The MIT team said its neural network can reason about groups of robots efficiently because it captures complicated relationships that exist between individual robots. For example, it can see that even though one robot may be far away from another initially, their paths could still cross at some point during their trips. 

Another advantage the system has is that it streamlines computation by encoding constraints only once, rather than repeating the process for each subproblem. This means that in a warehouse with 800 robots, decongesting 40 robots requires holding the other 760 as constraints. 

Other approaches require reasoning about all 800 robots once per group in each iteration. Instead, the MIT system only requires reasoning about the 800 robots once across all groups in iteration. 

The team tested this technique in several simulated environments, including some set up like warehouses, some with random obstacles, and even maze-like settings that emulate building interiors. By identifying more effective groups to decongest, the learning-based approach decongests the warehouse up to four times faster than strong, non-learning-based approaches, said MIT.

Even when the researchers factored in the additional computational overhead of running the neural network, its approach still solved the problem 3.5 times faster. 

In the future, Wu said she wants to derive simple, rule-based insights from their neural model, since the decisions of the neural network can be opaque and difficult to interpret.
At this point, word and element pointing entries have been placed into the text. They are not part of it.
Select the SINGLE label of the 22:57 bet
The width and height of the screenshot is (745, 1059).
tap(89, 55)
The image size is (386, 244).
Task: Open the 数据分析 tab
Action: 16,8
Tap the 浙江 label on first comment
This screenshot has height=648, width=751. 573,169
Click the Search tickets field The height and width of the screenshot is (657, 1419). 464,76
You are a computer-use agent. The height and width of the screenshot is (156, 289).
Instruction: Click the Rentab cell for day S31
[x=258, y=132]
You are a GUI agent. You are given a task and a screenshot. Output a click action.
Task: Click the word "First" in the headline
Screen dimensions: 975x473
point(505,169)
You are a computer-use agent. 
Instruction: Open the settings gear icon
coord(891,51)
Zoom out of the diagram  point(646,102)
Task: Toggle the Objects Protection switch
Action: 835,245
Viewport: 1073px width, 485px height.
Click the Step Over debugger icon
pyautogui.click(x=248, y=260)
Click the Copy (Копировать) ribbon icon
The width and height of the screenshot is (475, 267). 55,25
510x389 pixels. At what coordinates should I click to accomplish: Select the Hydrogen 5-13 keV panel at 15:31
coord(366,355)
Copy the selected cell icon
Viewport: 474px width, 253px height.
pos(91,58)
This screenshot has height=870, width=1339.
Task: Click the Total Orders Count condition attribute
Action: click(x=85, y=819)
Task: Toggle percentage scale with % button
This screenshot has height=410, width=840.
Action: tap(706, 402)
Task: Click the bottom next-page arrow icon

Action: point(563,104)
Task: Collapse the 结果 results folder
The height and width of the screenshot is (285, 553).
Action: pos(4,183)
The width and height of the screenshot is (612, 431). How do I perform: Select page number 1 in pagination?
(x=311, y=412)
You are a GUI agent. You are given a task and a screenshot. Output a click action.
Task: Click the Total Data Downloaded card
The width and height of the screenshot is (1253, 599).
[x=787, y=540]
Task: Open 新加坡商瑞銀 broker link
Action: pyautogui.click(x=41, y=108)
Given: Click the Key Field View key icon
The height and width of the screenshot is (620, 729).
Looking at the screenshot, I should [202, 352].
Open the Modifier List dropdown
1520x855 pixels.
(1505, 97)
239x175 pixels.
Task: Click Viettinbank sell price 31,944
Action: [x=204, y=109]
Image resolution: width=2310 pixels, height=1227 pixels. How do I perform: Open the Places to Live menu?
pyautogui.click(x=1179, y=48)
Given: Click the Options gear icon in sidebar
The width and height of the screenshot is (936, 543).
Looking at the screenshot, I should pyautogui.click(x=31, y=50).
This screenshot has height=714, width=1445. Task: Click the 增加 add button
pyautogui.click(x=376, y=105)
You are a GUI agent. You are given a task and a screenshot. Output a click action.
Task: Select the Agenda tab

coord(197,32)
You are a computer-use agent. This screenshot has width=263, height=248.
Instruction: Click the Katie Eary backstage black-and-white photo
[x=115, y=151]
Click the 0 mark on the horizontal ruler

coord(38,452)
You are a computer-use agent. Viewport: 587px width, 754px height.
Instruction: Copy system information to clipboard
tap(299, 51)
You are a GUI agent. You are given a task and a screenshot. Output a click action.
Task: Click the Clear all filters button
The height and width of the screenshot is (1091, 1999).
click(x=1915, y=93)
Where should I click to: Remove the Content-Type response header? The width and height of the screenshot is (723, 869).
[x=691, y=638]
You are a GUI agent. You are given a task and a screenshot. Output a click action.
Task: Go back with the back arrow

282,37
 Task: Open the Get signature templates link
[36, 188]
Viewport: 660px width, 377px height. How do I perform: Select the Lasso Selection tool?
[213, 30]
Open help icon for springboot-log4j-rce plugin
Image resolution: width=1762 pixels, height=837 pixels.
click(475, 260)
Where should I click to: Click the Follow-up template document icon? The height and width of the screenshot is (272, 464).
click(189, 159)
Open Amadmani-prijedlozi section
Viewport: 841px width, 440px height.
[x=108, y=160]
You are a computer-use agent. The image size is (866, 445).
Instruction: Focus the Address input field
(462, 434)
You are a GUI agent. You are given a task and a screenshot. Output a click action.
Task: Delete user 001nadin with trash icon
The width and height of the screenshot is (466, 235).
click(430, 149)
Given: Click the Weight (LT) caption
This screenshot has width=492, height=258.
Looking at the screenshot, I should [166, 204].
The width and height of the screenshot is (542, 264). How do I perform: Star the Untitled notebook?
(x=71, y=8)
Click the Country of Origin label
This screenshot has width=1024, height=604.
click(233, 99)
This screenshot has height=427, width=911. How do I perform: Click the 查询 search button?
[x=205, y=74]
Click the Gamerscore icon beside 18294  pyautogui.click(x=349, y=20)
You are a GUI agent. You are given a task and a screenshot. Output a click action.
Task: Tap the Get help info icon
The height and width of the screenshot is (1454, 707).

Simpler, rule-based methods could also be easier to implement and maintain in actual robotic warehouse settings, she said.

“This approach is based on a novel architecture where convolution and attention mechanisms interact effectively and efficiently,” commented Andrea Lodi, the Andrew H. and Ann R. Tisch Professor at Cornell Tech, and who was not involved with this research. “Impressively, this leads to being able to take into account the spatiotemporal component of the constructed paths without the need of problem-specific feature engineering.”

“The results are outstanding: Not only is it possible to improve on state-of-the-art large neighborhood search methods in terms of quality of the solution and speed, but the model [also] generalizes to unseen cases wonderfully,” she said.

In addition to streamlining warehouse operations, the MIT researchers said their approach could be used in other complex planning tasks, like computer chip design or pipe routing in large buildings. 

Wu, senior author of a paper on this technique, was joined by lead author Zhongxia Yan, a graduate student in electrical engineering and computer science. The work will be presented at the International Conference on Learning Representations. Their work was supported by Amazon and the MIT Amazon Science Hub.